▸ What is expected
Copy the lines below word for word, skipping any image.
########
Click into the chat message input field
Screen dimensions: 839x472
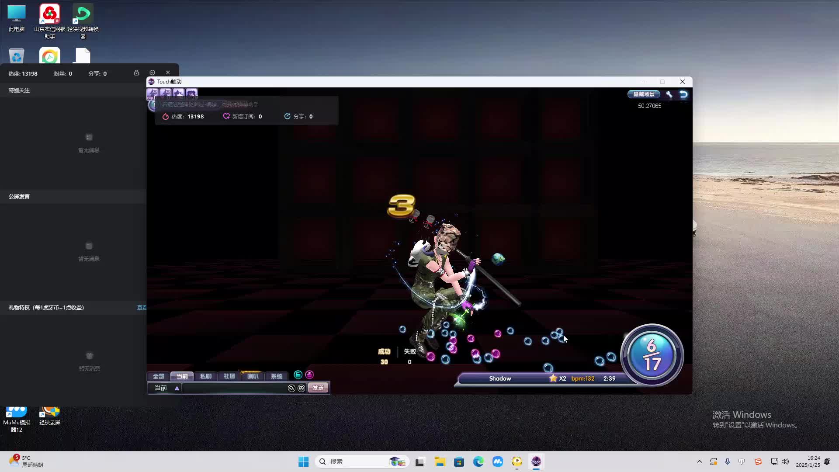pos(234,388)
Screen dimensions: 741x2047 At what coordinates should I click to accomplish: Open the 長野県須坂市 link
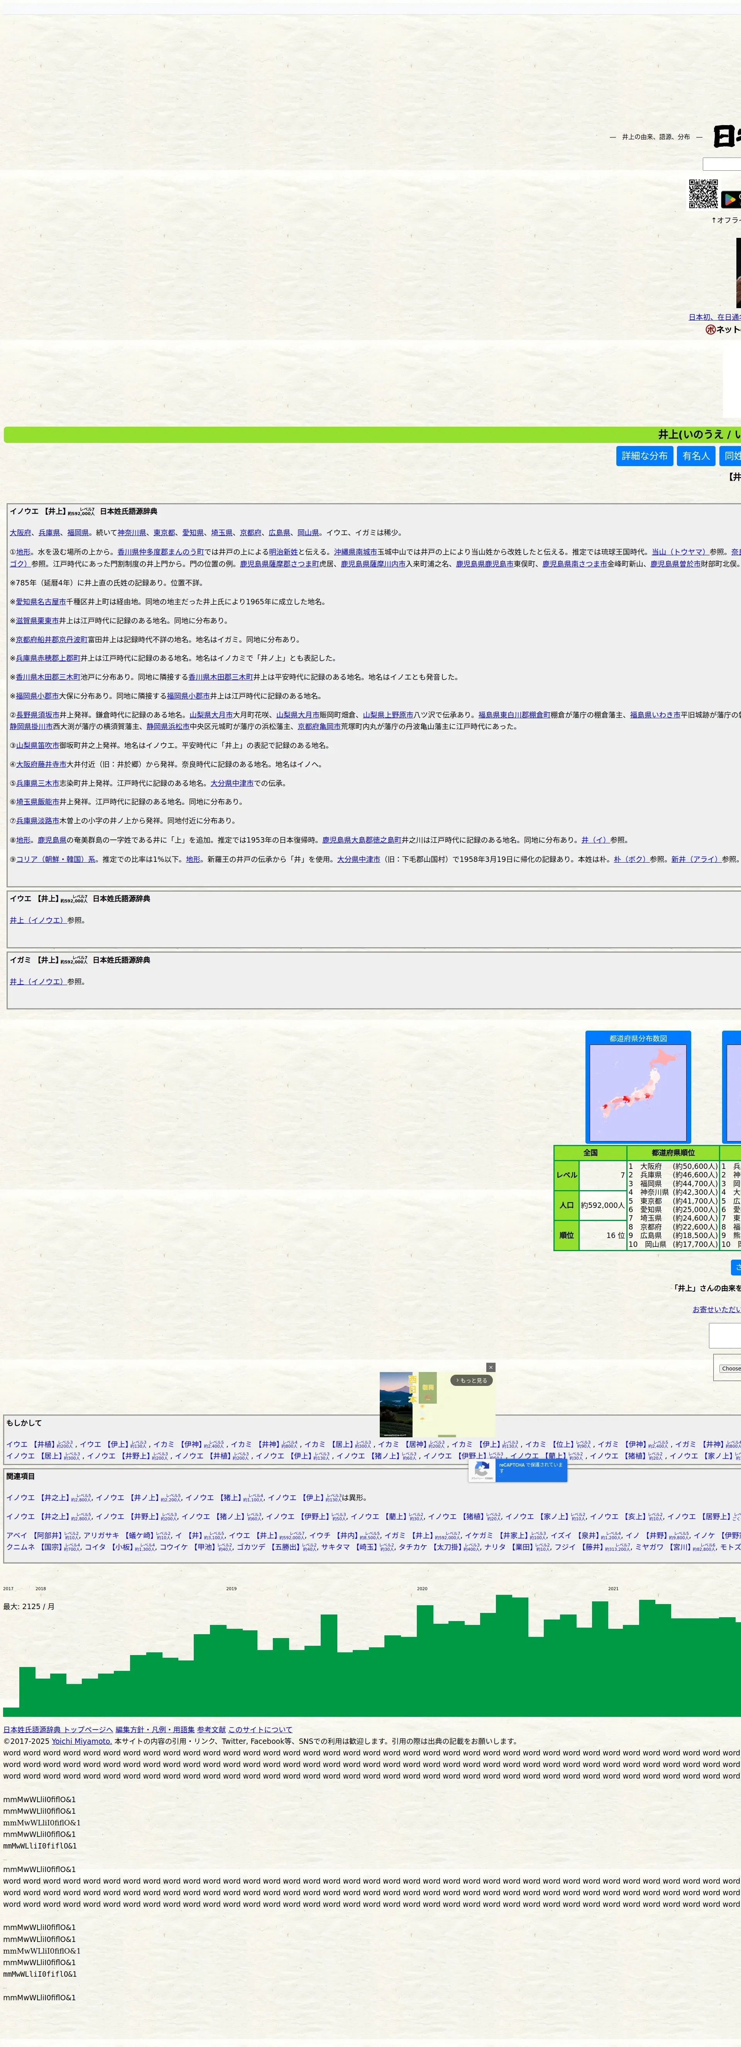[37, 715]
########
▸ Answer below
Click into the chat message input field
Screen dimensions: 839x472
pos(234,388)
Screen dimensions: 741x2047 At what coordinates should I click to accomplish: Open the 長野県須坂市 link
[37, 715]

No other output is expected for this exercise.